Poetic Justice
For all the wrong turns and right-minded preachiness that mar John Singleton’s follow-up to Boyz n the Hood, you can still sense the fire of a writer and director who thinks art can help change the world. If Singleton, 25, stumbles, it is over ambition and not the complacency of a new Hollywood hotshot riding a trend. The drug deals and drive-bys of Boyz are on the periphery of Poetic Justice, which focuses on the sisters in the hood.
Justice, played by a refreshingly unslick Janet Jackson in a beguiling film debut, is a gum-chewing L.A. beautician who wears attitude like armor. In the prologue, she watches her dealer boyfriend (Q-Tip) get killed at a local drive-in. Two years later, Justice is still in mourning. At work, her boss, Jessie — the electrifying Tyra Ferrell — chides Justice for giving up on love. Iesha (Regina King), Justice’s sassy girlfriend, tries to set her up with Lucky (rapper Tupac Shakur), a postman who works with Iesha’s latest conquest, Chicago (Joe Torry). “I don’t have time for no man,” says Justice.
What she does have time for is her poetry, which she recites in voice-over. It’s a daring device — meant to express her inner feelings — but it frequently stops the picture cold. Justice’s homegirl banter (“I’m gonna fuck up your sorry ass, nigga”) contrasts markedly with such recitations as “Storm clouds are gathering” and “The race of man is suffering.”
The poetry is the contribution of the celebrated Maya Angelou, 65. The maturity and reflection of the poems ring false in the mouth of a character barely out of her teens.
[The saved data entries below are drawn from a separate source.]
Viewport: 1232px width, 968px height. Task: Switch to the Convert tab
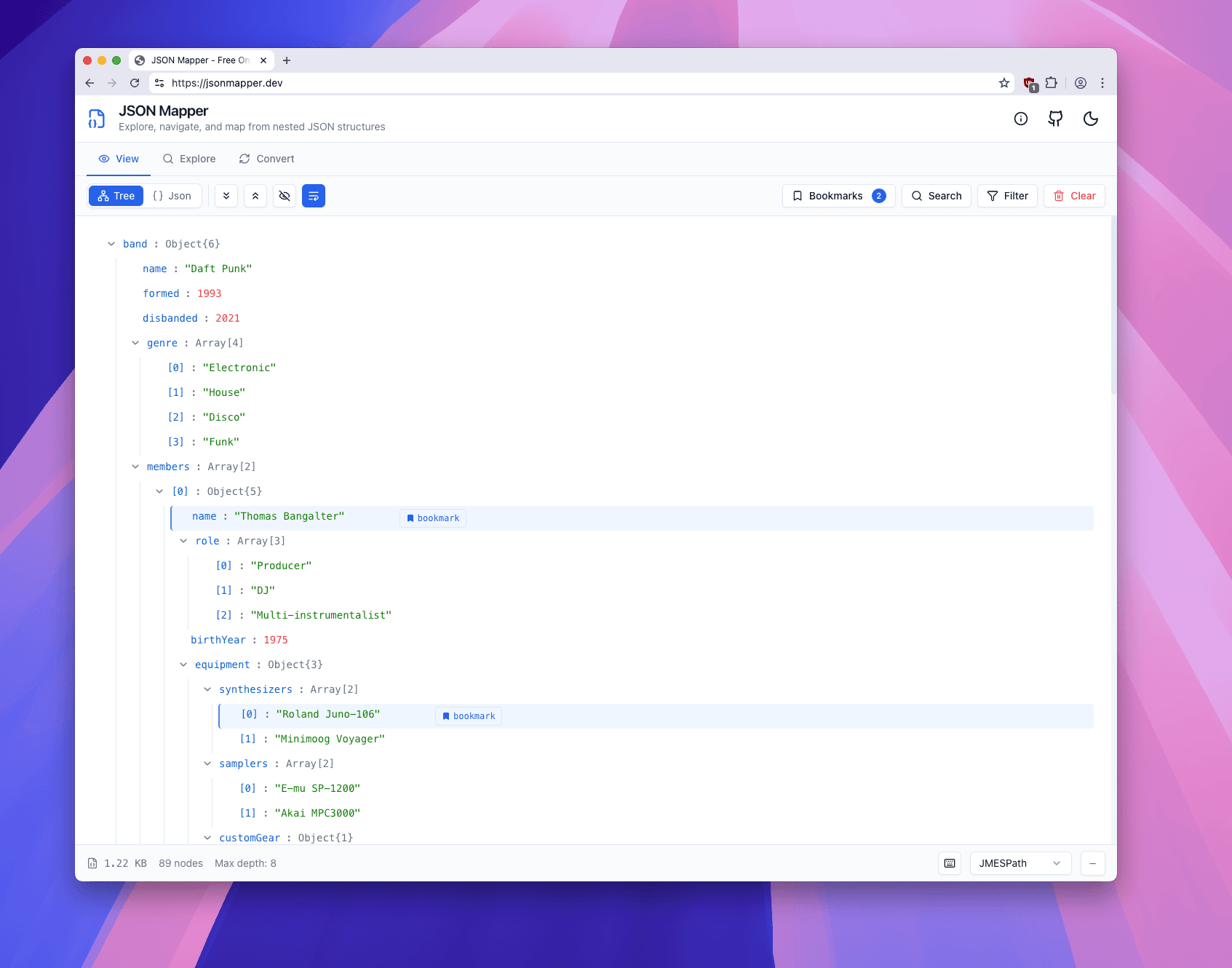click(x=266, y=159)
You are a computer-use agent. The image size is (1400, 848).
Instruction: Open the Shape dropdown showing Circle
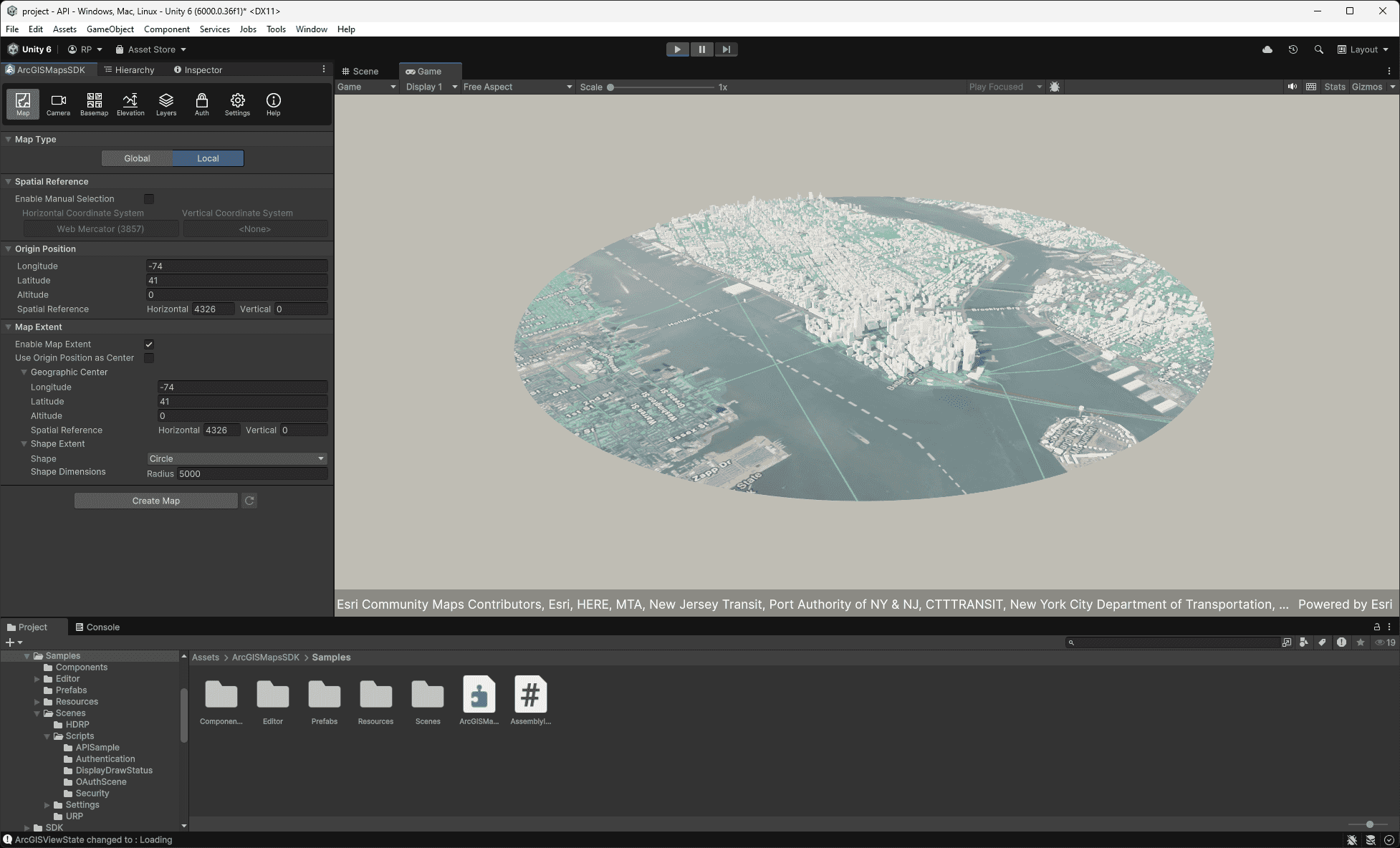click(236, 458)
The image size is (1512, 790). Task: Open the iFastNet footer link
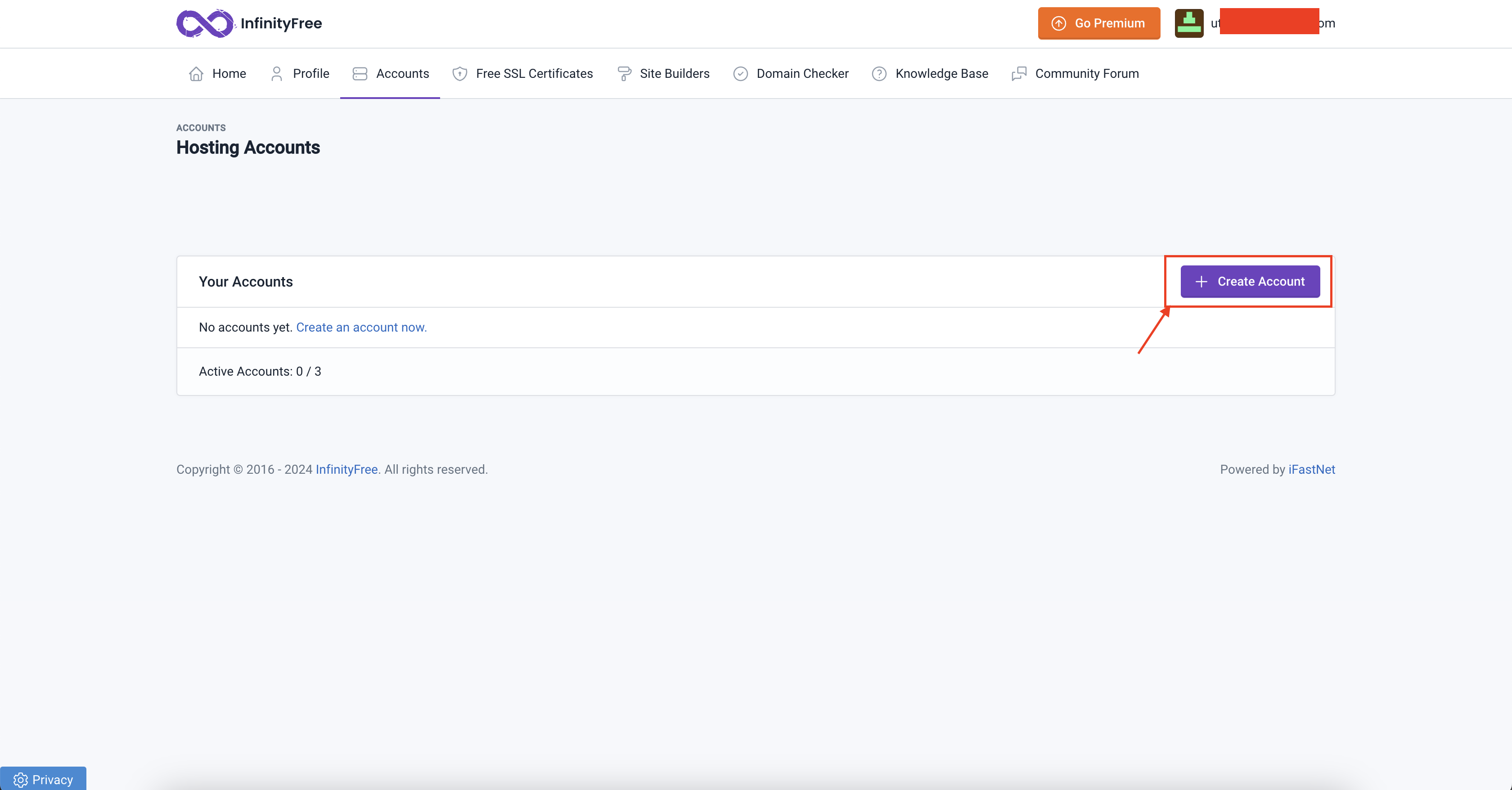point(1311,470)
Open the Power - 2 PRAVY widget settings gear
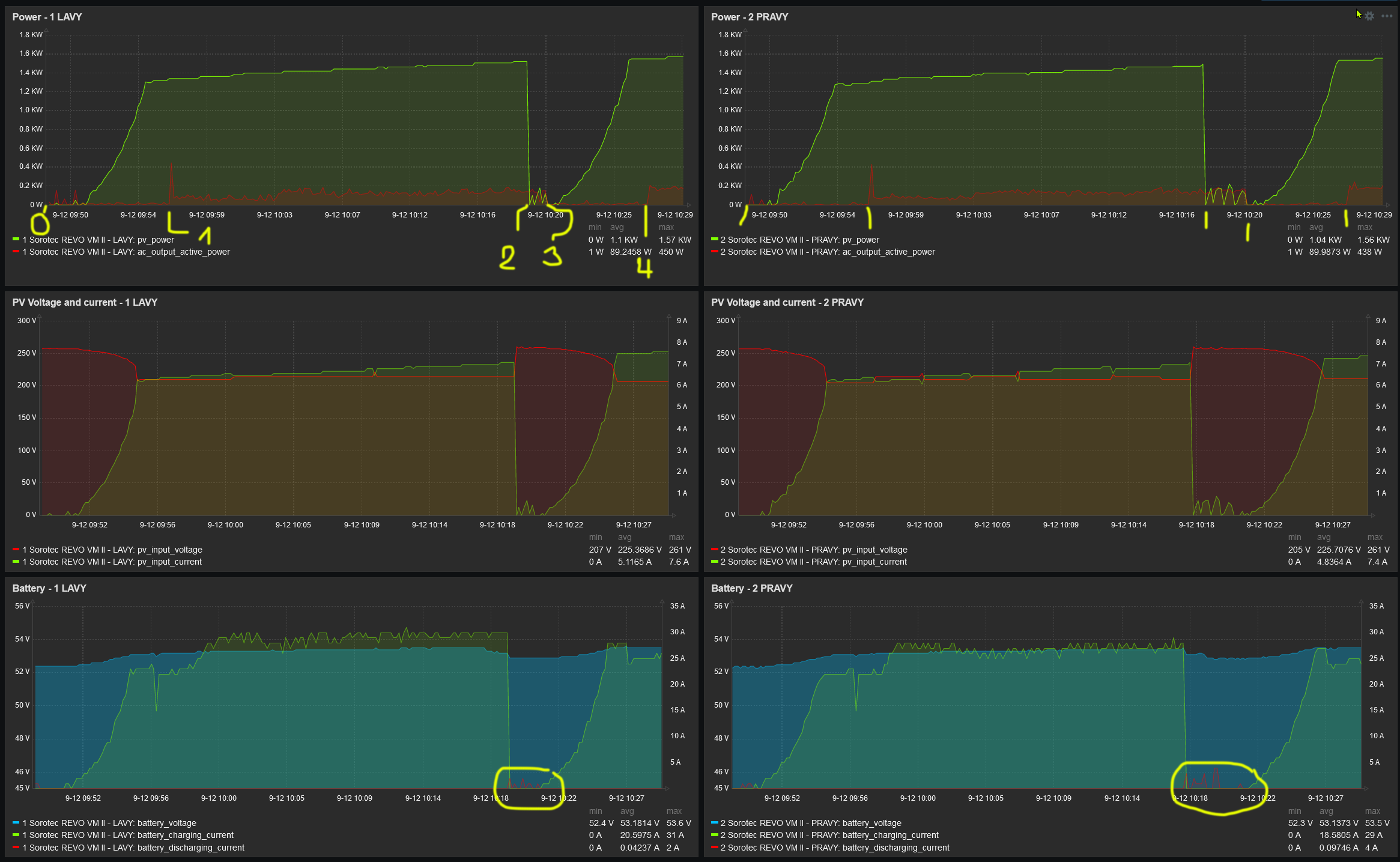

They also weigh heavily on the inexperienced Jackson. She is more comfortable and appealing telling Iesha that she’s going on a diet because “my ass is getting too big” than waxing poetic about “The ride of my breasts/The grace of my style” while Singleton and cinematographer Peter Lyons Collister use the camera to ogle her, MTV-style. Jackson is best when being most direct. Fed up with hearing males refer to sisters as bitches and hoes, Justice lashes out at Lucky: “I am a black woman. I deserve respect.”
Singleton, who finds variations of the word fuck that even David Mamet hasn’t heard, is expert at capturing the way anger closes off feeling. In a road trip that makes up the core of the movie, Justice and Iesha join Lucky and Chicago in their mail truck and travel to Oakland along the Pacific coast. They slowly open up to one another. Very slowly.
But Singleton’s measured approach also reaps rewards. Iesha’s comic putdowns of Chicago’s sexual inadequacies erupt in violence. Self-revelation eludes Iesha. And it comes hard for Justice, which makes her tentative reaching out to Lucky all the more touching. Lucky, forcefully played by Shakur, knows it is only the job he hates that keeps him from the gangsta life of his friends. He dreams of a career in music and getting his young daughter, Keisha (Shannon Johnson), away from her free-basing mother.
Ultimately, it is Justice’s reaching out to Keisha that allows her to give up her anger and move ahead. It seems a simple thing, watching these two working together on a way to do Keisha’s hair. But the scene is at the heart of the film’s social agenda. Whatever Singleton doesn’t know about women — and you can bet that women will be telling him — he’s hit on something essential: The sisters are doing it for themselves.